一日のその外に

夕陽って、いいなって思う。

 

見ていて、羨ましい。

 

明け方、一日が産声を上げて、

 

夕方、太陽が沈んでいき、一日が一生を終える。

 

地平に飲まれるその、謂わば死の瞬間が一番美しく映る。

 

明け方になればまた、新しい一日の命が産声をあげる。

 

その繰り返しだ。

 

夜は、それを包んでいる。

 

世界を包んでいる。
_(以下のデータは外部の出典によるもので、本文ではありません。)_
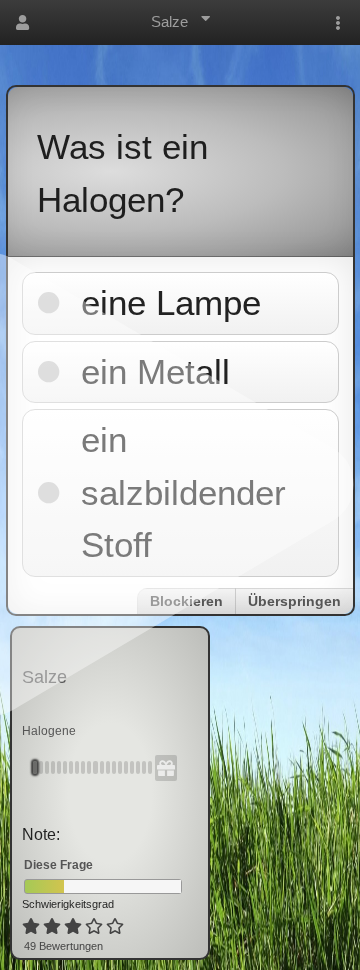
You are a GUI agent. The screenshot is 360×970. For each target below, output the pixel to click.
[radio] (31, 927)
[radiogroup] (74, 927)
夜は、永遠だ。

 

 

私は今日が産声をあげるときにはこの世界におらず、

 

目を覚ました時、すんでのところで死に目に会えた体たらくだ。

 

ようやく出かけたのは先ほど、日付が変わったあとのはなし。

 

1日24時間という単位で生活している私たちからすれば、

 

今も何年何月何日の何時なのかもしれないが、

 

夜は、そのどれにも属さない世界。

 

太陽が昇っていると、

 

一日の中に閉じ込められている様な閉塞感を感じる。

 

夜になれば、そこに覆い被さった蓋が取れて、

 

一日の外に世界が解放される。

 

どこまでもいけそうだ。

 

どこまでもいけるのに、

 

どこにもいけないのがもどかしい。

 

空が遠い。

 

 

十数年前と比べてシートの低くなったブランコに腰をかけている。

 

私の吐く紫煙と、

 

ブランコの軋む音が、

 

空に、どこまでも高く昇っていくのが見える。